Science Remark: admittedly, an absolute threshold for defining interglacials makes little sense. A smarter way would be to use clustering, as implemented in the outliers()
method and a dedicated tutorial.
CSV Import/Export#
Pandas integration allows a very easy round trip with CSV files:
Exporting to CSV#
filename = '../data/EPICA_Dome_C_CO2.csv'
co2ts.to_csv(path = filename)
Series exported to ../data/EPICA_Dome_C_CO2.csv
The path name is optional; if no file name is provided (as is the case here), the file is named after the Series
label. This is another reason to choose meaningful and relatively concise labels!
Importing from CSV#
Read the file back in and gives the same Series
:
co2ts2 = pyleo.Series.from_csv(path='../data/EPICA_Dome_C_CO2.csv')
co2ts2.equals(co2ts)
Time axis values sorted in ascending order
(True, True)
Note the use of the equals()
method, inspired the eponymous method from Pandas.
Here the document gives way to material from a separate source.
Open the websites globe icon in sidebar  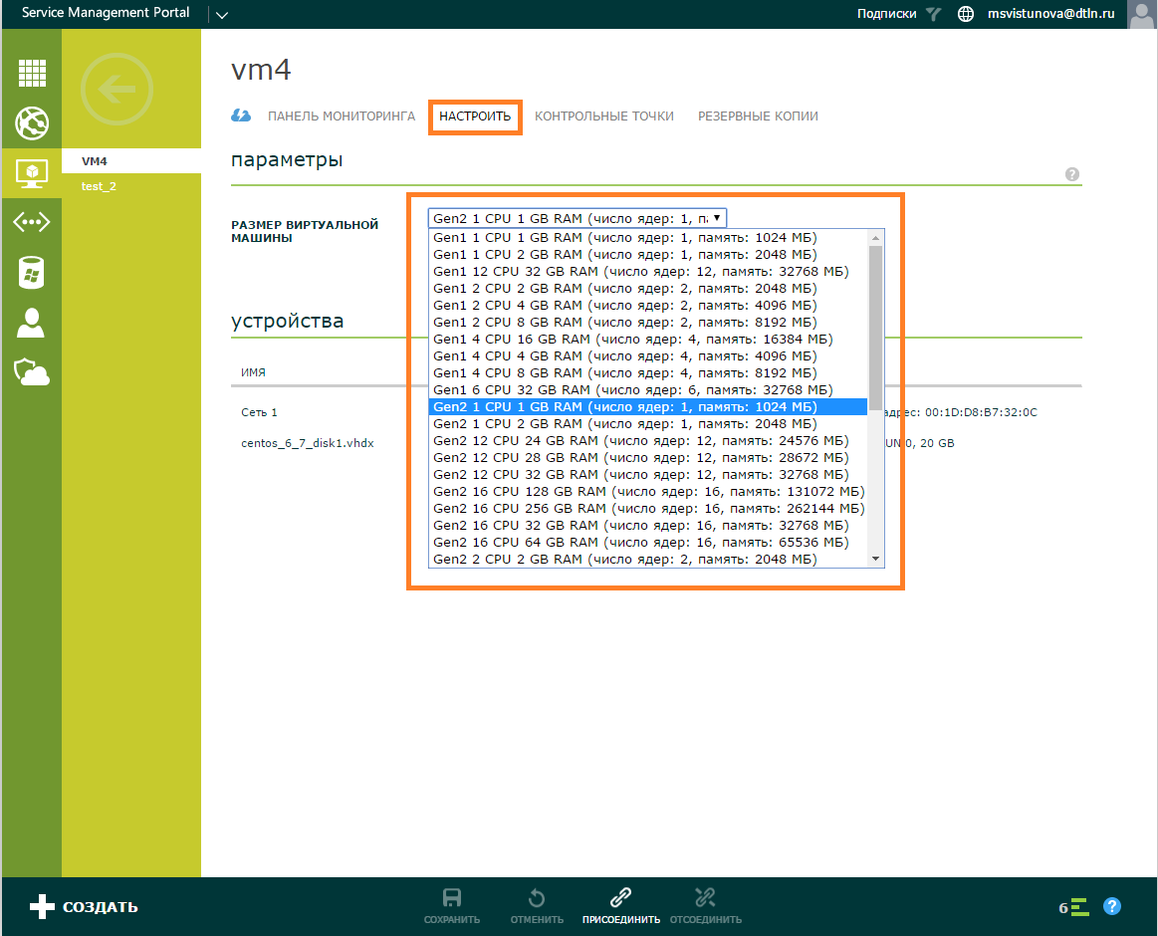click(32, 124)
The Pyleoclim implementation returns two boolean objects: the first says whether the two Pandas Series
are the same; the second whether the metadata are the same. Fortunately, we landed back on our feet.
Resampling#
One of Pandas’ most powerful capabilities is resampling() series to attain various temporal resolutions. Pyleoclim implements a function of the same name, but using normal “paleo-speak” to define resolution. For instance, let’s coarse-grain on 5,000 year intervals:
co2_5k = co2ts.resample('5ka')
type(co2_5k)
pyleoclim.core.series.SeriesResampler
The output of this function is a variant on a Pandas resampler; the values then need to be aggregated or transformed. For our purpose, let’s average them over those 5ky bins:
co2_5kavg = co2_5k.mean() # the aggregator here is simply the mean
fig, ax = co2ts.plot(color='gray')
co2_5kavg.plot(ax=ax,color='C1')
<Axes: xlabel='Age [ky BP]', ylabel='$CO_2$ [ppm]'>
One notable distinction to standard Pandas resampling is that Pyleoclim aligns the resampled index to the midpoint of each interval, to minimize age offsets. In contrast, Pandas aligns to the beginning of an interval.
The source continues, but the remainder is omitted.